If you have bought a digital camera recently, you probably enjoyed the new ‘smile detection’ feature that many new cameras are equipped with. It works like this: you set the camera to smile detection mode and point it at somebody. The camera recognises faces and as soon as the face smiles, snap – it takes a picture. Wouldn’t it be great if that worked for possible problem spots on cavities as well? Camera takes picture, software recognises feature, compares with existing data and sends out a warning message like “potential source of field emission detected”. Much better than sifting through 810 images one by one! DESY PhD student Marc Wenskat is working on exactly this, and his automatic picture recognition is now able to tell which cavity manufacturer produced the cavity. This is not the goal of the exercise and not relevant for recognising features – but it shows that the current algorithm recognises different characteristics.
The focus of the pictures is, quite literally, on the seam where two cavity dumbbells have been welded together. They are the weakest spot in the cavity quality ranking because it is easy to introduce small imperfections in the welding process that may later lead to field emissions or quenches – absolutely unwanted if you’re aiming for ultra-high-gradient cavities for the ILC.
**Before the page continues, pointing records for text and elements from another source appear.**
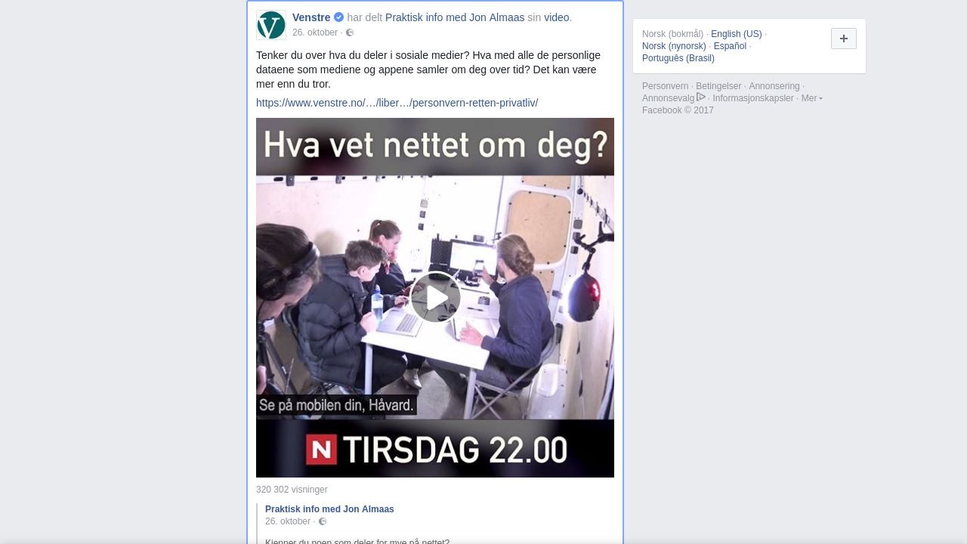The width and height of the screenshot is (967, 544).
Task: Select Português (Brasil) language option
Action: pos(678,58)
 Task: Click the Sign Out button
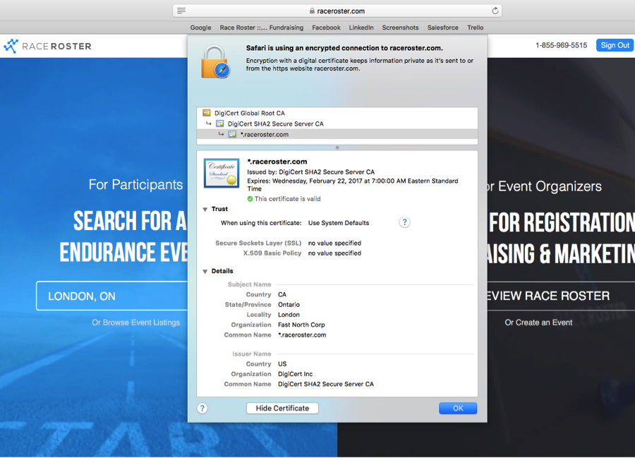pyautogui.click(x=615, y=45)
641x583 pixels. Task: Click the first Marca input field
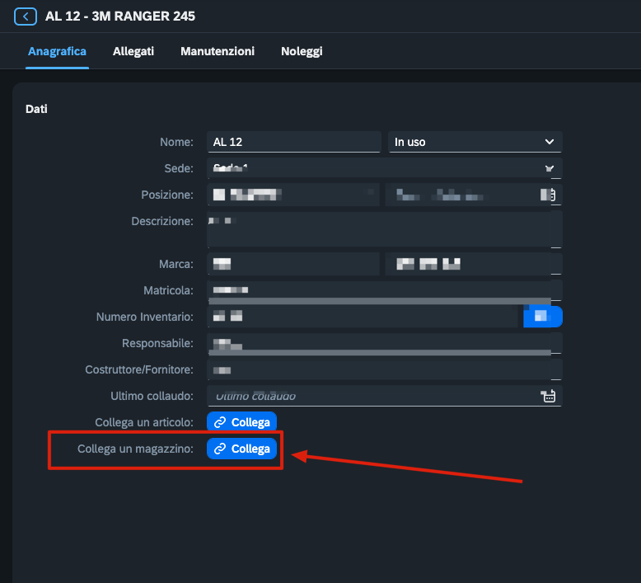pos(293,264)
Pictures are taken with the automated ‘Kyoto camera’, which was developed and used at KEK, Japan. One of the cameras has been shipped to DESY, Germany and is being further developed by PhD student Sebastian Aderhold. Others are being used in the US. Mounted on a rod and soon, with the new robot, able to turn around its own axis, it takes pictures of each whole seam on the cavity’s widest part, the ‘equator’. Each pixel in a picture is equivalent to 10 square micrometres of cavity surface, and each picture covers four degrees, so a complete scan of each equatorial seam means 90 pictures, or 810 for a whole nine-cell cavity.
These pictures are then checked by Wenskat’s recognition process. The final goal is for the software to not only recognise an object, but also to classify its characteristics and make predictions on what this means. Different ways are being explored to reach this goal, and the first step of the process currently in place is to remove shadows from the image to make potential edges of objects more visible. The mirror-like surface of the cavity is a challenge as a photographic object, and the special lighting system designed in Japan is already a huge step towards pictures that are as uniform as possible. However, even after shadows have been removed artefacts of the recognition process obscure defect detection so that the software has to be further refined.
The result of the current algorithm is a binary black-and-white image that checks parameters like ‘distance (of feature) from seam’, ‘orientation’ or ‘eccentricity’ and many more. One of the challenges of cavity image processing is the large variability. Surface features do not have a uniform appearance but come in all sorts of shapes and sizes. It will take more investigations to detect critical features automatically and predict their effect on cavity performance.
This prediction is a crucial component of the inspection robot ‘OBACHT’ that is currently under construction at DESY. OBACHT, German for ‘watch out’, stands for Optical Bench for Automated Cavity inspection with High-res images on short Timescales. Part of the EU-funded project ILC-HiGrade, it will make optical inspection for cavities not only faster, but also more precise. High-precision motors fitted on a Meccano-like workbench and great flexibility in the movement of both camera and cavity, together with test data from the worldwide cavity database and the inspection software, could get the time it takes to optically test a cavity down from more than a day to a couple of hours. In the industrialisation process for cavities that meet the ILC specifications this robot could play a major role. OBACHT will catalogue the surface of the delivered cavities, essentially maintaining a topographic map of all cavities. Such a map may be useful to relate performance limitations to surface features that otherwise would go unnoticed.